= Verilen metin =
------------
EREGL için faaliyet ortamı açısından, işlerin iyileşmeden önce daha da kötüye gideceğine inanıyoruz. Bu nedenle, EREGL için 12 aylık hedef fiyatımız 48 TL ile “SAT” önerimizi korumaya devam ediyoruz.
Erdemir’in açıkladığı sonuçlarla ilgili yorumumu ve ileriye dönük beklentilerimi paylaşmak istiyorum. Öncelikle şu günlerde piyasadaki genel mod çok iyi değil. İran-İsrail, Rusya-Ukrayna jeopolitiği devam ediyor. Öte yandan, global resesyon korkuları ve ABD seçimleri var; acaba global faizler inecek mi? Çin'de ne oluyor? vb.
Şimdi bütün bu eksen altında, gerçekten içeride de bir zorlanma var borsamız açısından ve şunu görüyoruz ki bizde de sıkılaştırma politikası var ve bunun yan etkilerini hissetmeye başlıyoruz iç talep tarafında ve muhtemelen önümüzdeki 3 ay içerisinde bu sıkılaştırmanın testinden geçiyor olacağız. Önümüzdeki 3 ayda her yönde dalgalanmalar olabilir ama daha uzun vadeli bakışta her zaman 1 yıllık vadeyle bakarak hareket etmek lazım. Bazen çok daha da uzun bir bakış olması gerekir; o nedenle şunu unutmayalım ki enflasyon düşüş sürecine giriyor. Ağustos’ta bunu göreceğiz; daha sonraki aylarda daha net göreceğiz.
------------
= Kaynak alıntı =

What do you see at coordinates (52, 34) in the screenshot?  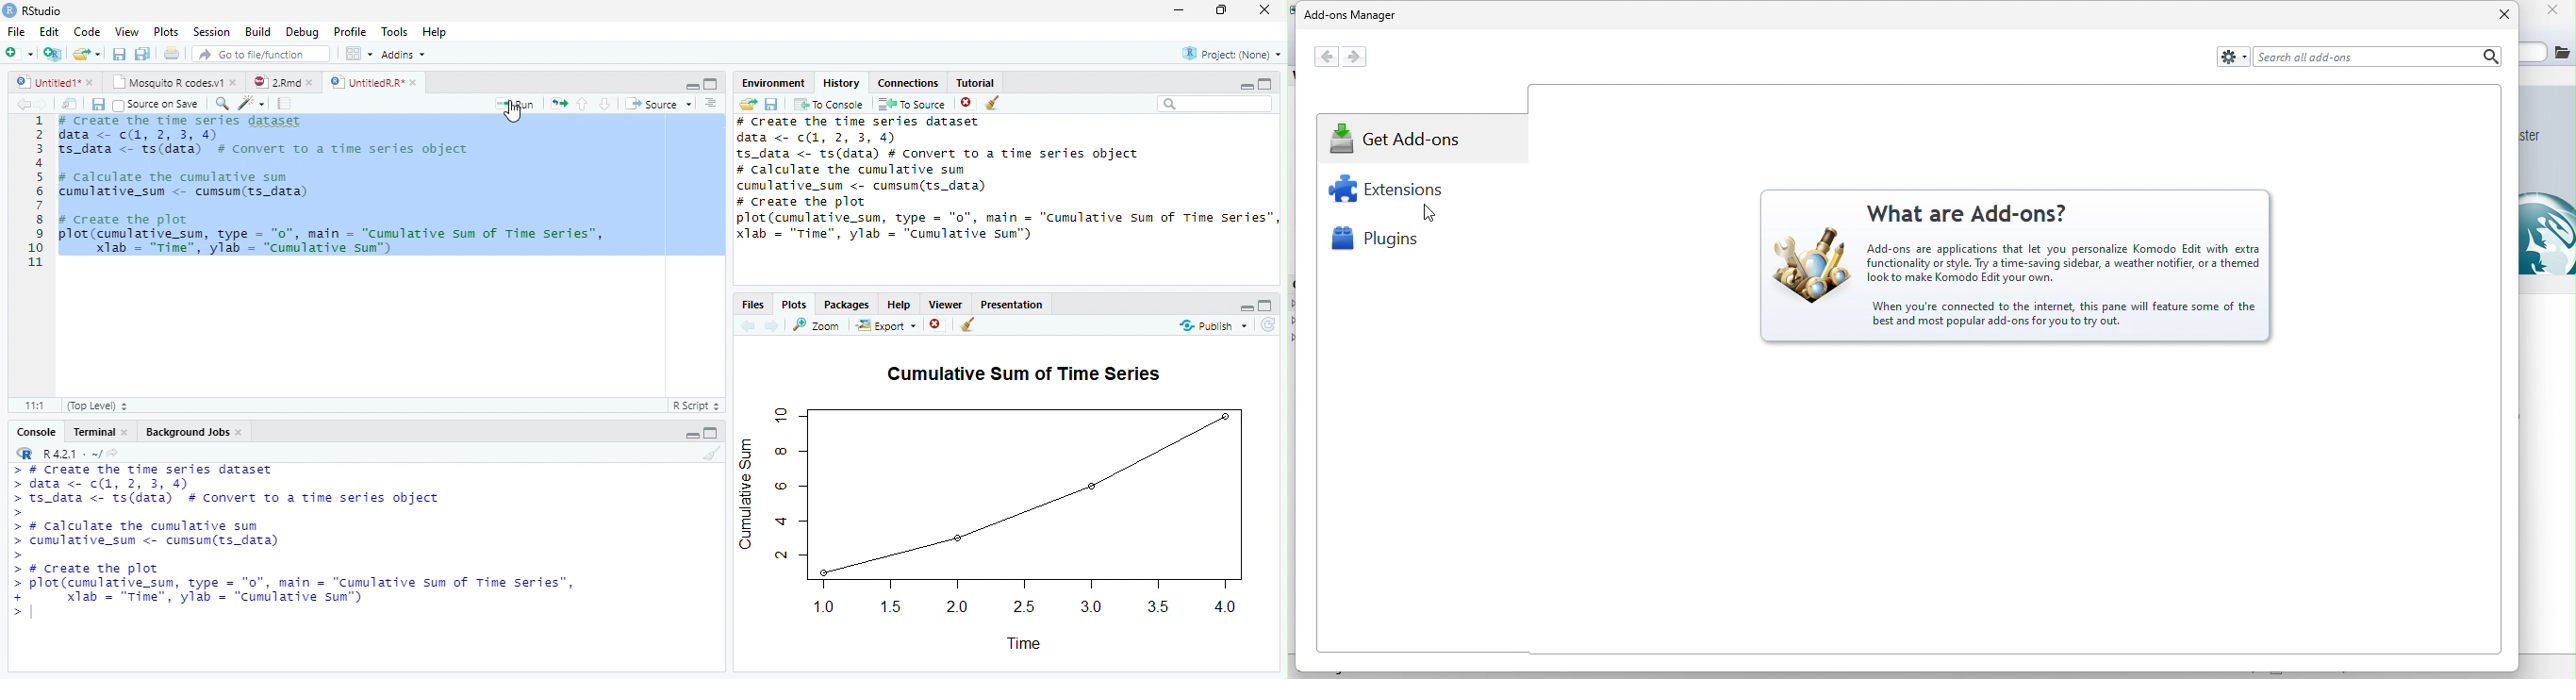 I see `Edit` at bounding box center [52, 34].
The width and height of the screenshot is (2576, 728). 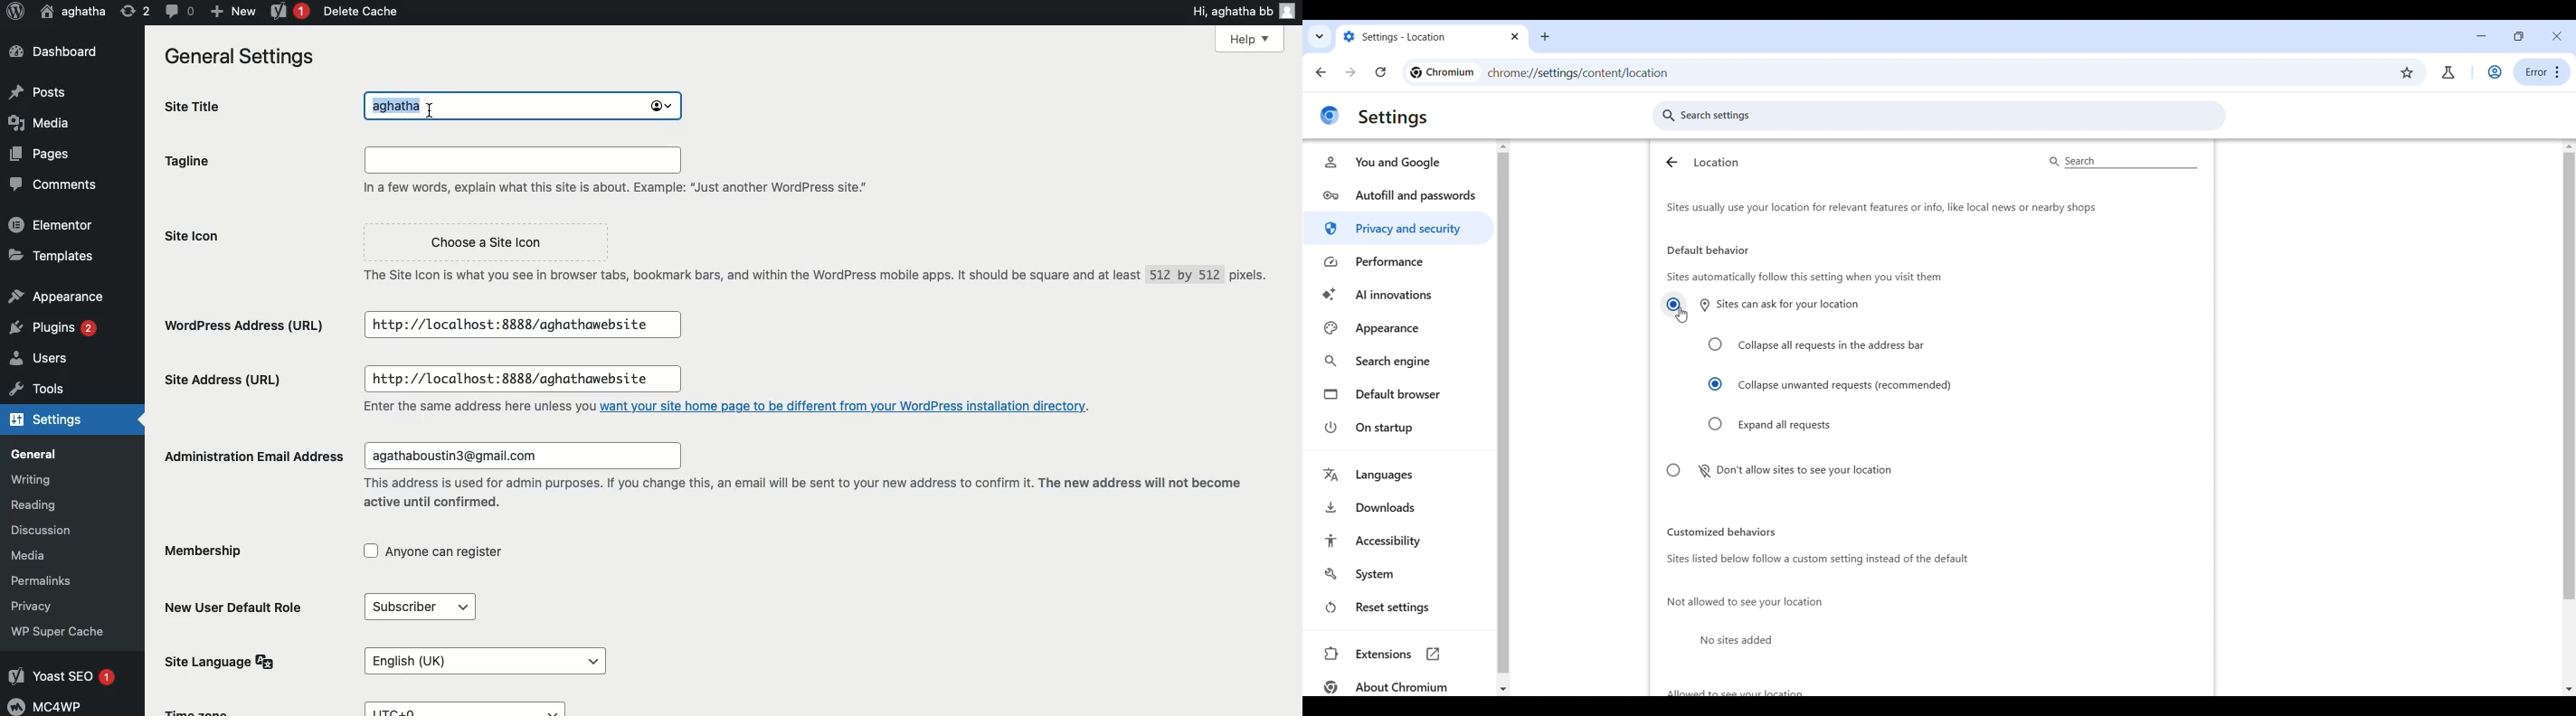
------------
= Görev =
Erdemir hakkındaki metinde EREGL için belirtilen 12 aylık hedef fiyat kaç TL'dir? Bu satırlar başka bir kaynaktan alınmıştır.

= Nihai sonuç =
EREGL için 12 aylık hedef fiyat 48 TL'dir.